63 Small Intestine Gross Crohn's disease. Note the markedly thickened, stiff wall (garden hose appearance) that has resulted from the transmural inflammation and fibrosis. Tooth picks are required to hold the lumen open.

64 Small Intestine Gross Crohn's disease. Cross section of inflammatory mass formed of loops of small bowel fibrosed together.

CLINICAL HISTORY: The patient was a 28 year old white woman, who for the past 8 years, had recurrent episodes of diarrhea, abdominal pain, and fever. She had developed an abdominal mass and intestinal obstruction requiring partial bowel resection.

GROSS: The specimen consisted of a 20 x 15 cm mass of intestine which was tightly bound together by adhesions. The bowel was very thick and the lumen was nearly obliterated in one are leading to the obstruction. Mucosal ulceration was noted and pus oozed from loculated abscesses in the dense fibrous tissue between loops of bowel. Fat encompassed the entire circumference of the bowel.

QUESTIONS:

1. Is the organ large or small intestine and how do you know?

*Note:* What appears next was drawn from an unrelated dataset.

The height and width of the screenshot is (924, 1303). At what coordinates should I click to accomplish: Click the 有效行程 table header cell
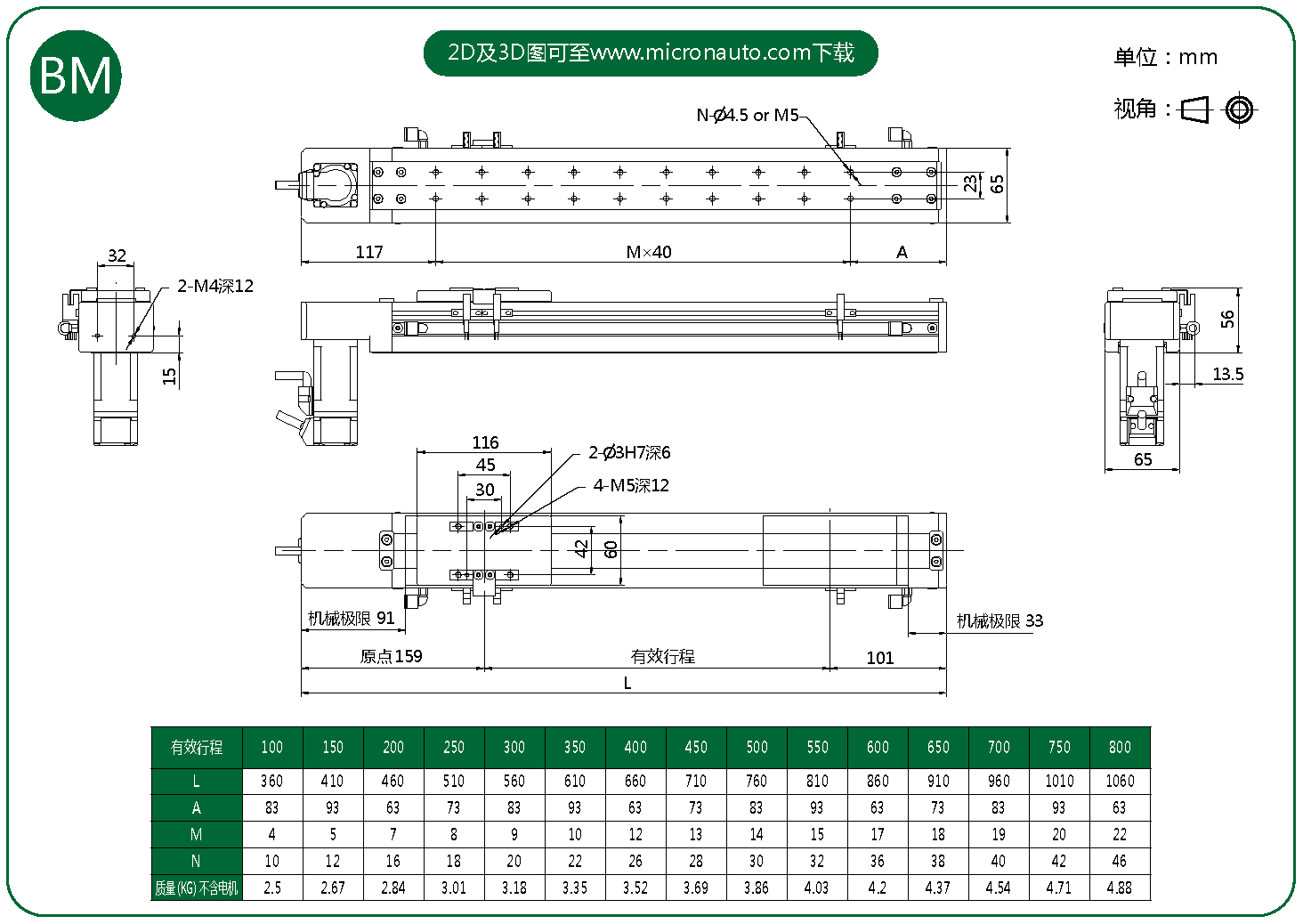coord(197,748)
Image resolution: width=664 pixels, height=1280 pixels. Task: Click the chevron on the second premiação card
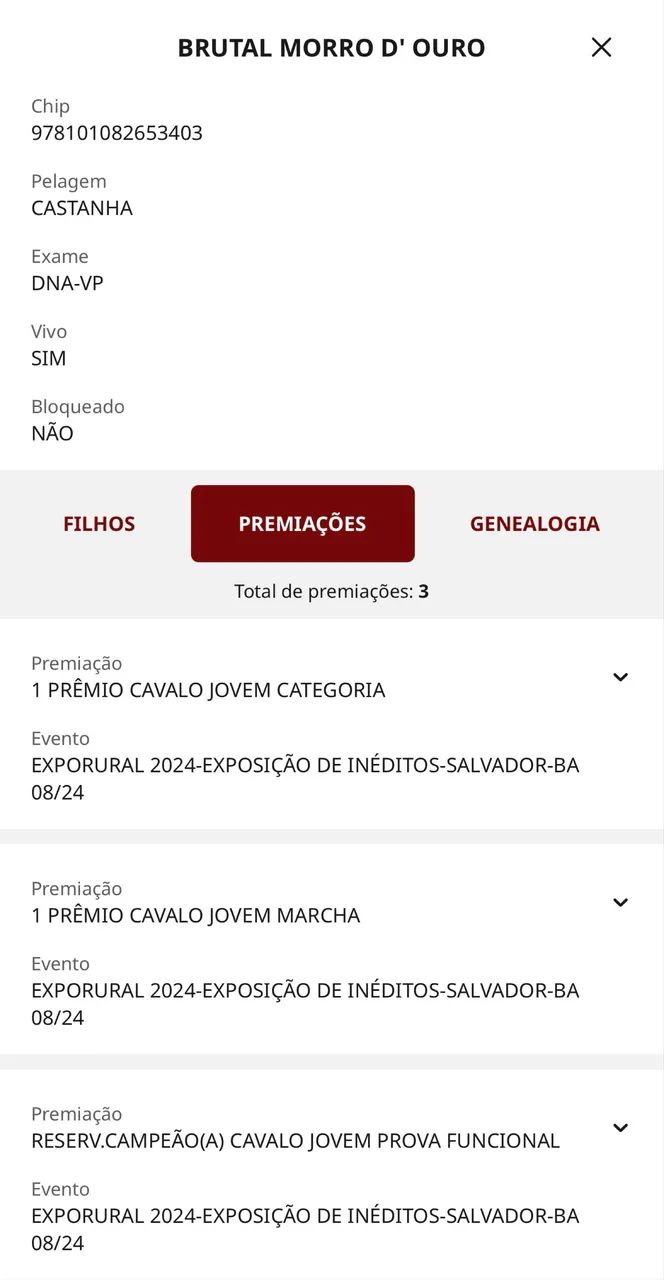click(619, 902)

Villi are present, even though they are somewhat distorted. Also the muscularis propria, where it is intact, has two broad layers (the outer longitudinal layer is not aggregated into taenia).

2. What are the histologic features which are present?

There is transmural inflammation and fibrosis in all slides. The inflammatory cells are predominantly mononuclear but some eosinophils are present, and in some slides there are neutrophils in the fistula tract. The epithelium does not reveal loss of mucin. Some slides have foci of loose collections of macrophages, but no definite granulomas are present. The nerve branches are prominent.

3. What is your diagnosis and what do you base it on?

Crohn's disease, based on the gross and histology.

4. Why do you think the patient was obstructed?

Fibrous adhesions 2nd to the IBD causing kinking in the bowel loops.

5. What other lesions may cause obstruction in the colon?

Carcinomas are the most common cause. Infarcts may also cause mechanical obstruction.